News / Europe

Russia's Protest Movement Faces Key Test Saturday

Russian opposition leader Alexei Navalny - released from jail December 21, 2011, after being detained at the first of several large opposition rallies, will be participating in the next mass protest planned for December 24 - speaks during an interview in
Russian opposition leader Alexei Navalny - released from jail December 21, 2011, after being detained at the first of several large opposition rallies, will be participating in the next mass protest planned for December 24 - speaks during an interview in
James Brooke

It is winter in Moscow. Snow fell heavily this week. And now opponents of Russian Prime Minister Vladimir Putin are preparing for what they hope will be a massive rally on Saturday.

Russia’s democracy movement faces a big test Saturday. It must draw a massive turnout before Russians unwind for two weeks of holidays that stretch through Orthodox Christmas on January 7, 2012.

Opponents of Prime Minister Vladimir Putin have raised $100,000 for a high-powered sound system. Celebrity actors and singers have posted endorsements on the Internet. And, for timid, first-time protesters, organizers are promising tea, cookies and balloons.

Mild weather forecast

And this time, the harsh Russian winter, which defeated Hitler and Napoleon, is not on the Kremlin’s side.

Nikolay Petrov, a Carnegie Moscow analyst, forecasts a large turnout.

“The problem is that the weather is still mild, meaning that a big crowd can gather tomorrow. The Kremlin is waiting for a break,” said Petrov.

The protests started after fraud charges clouded the December 4 parliamentary elections.
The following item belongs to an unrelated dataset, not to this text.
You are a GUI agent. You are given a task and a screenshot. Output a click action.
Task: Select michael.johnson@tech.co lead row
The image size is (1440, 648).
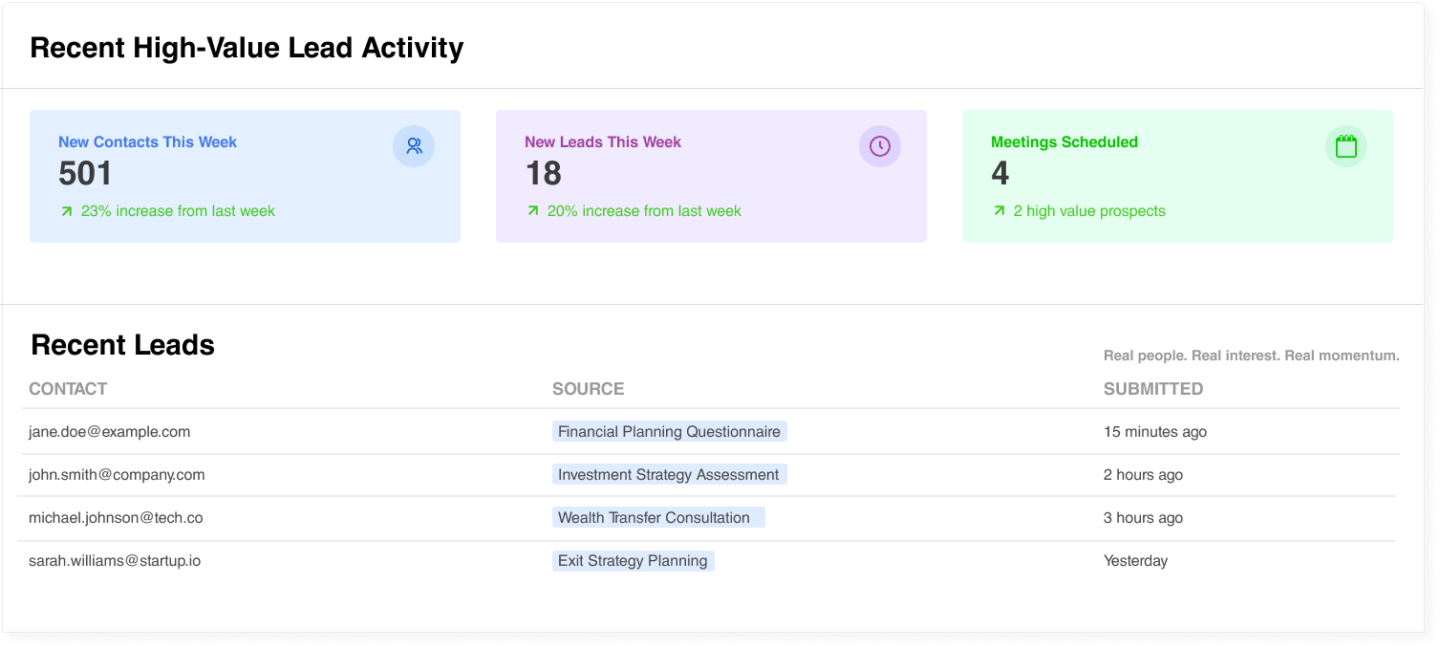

Normally, the Kremlin could afford to ignore the protests. But presidential elections are March 4, and Putin, the front-runner, is sinking in the polls.

Government uses carrot, stick

In response to the protests, the Kremlin first sent riot police to arrest the protesters. Then the prime minister insulted them, saying they were acting on the orders of U.S. Secretary of State Hillary Clinton. He joked on national TV that at first, he thought the protesters’ white ribbons were condoms.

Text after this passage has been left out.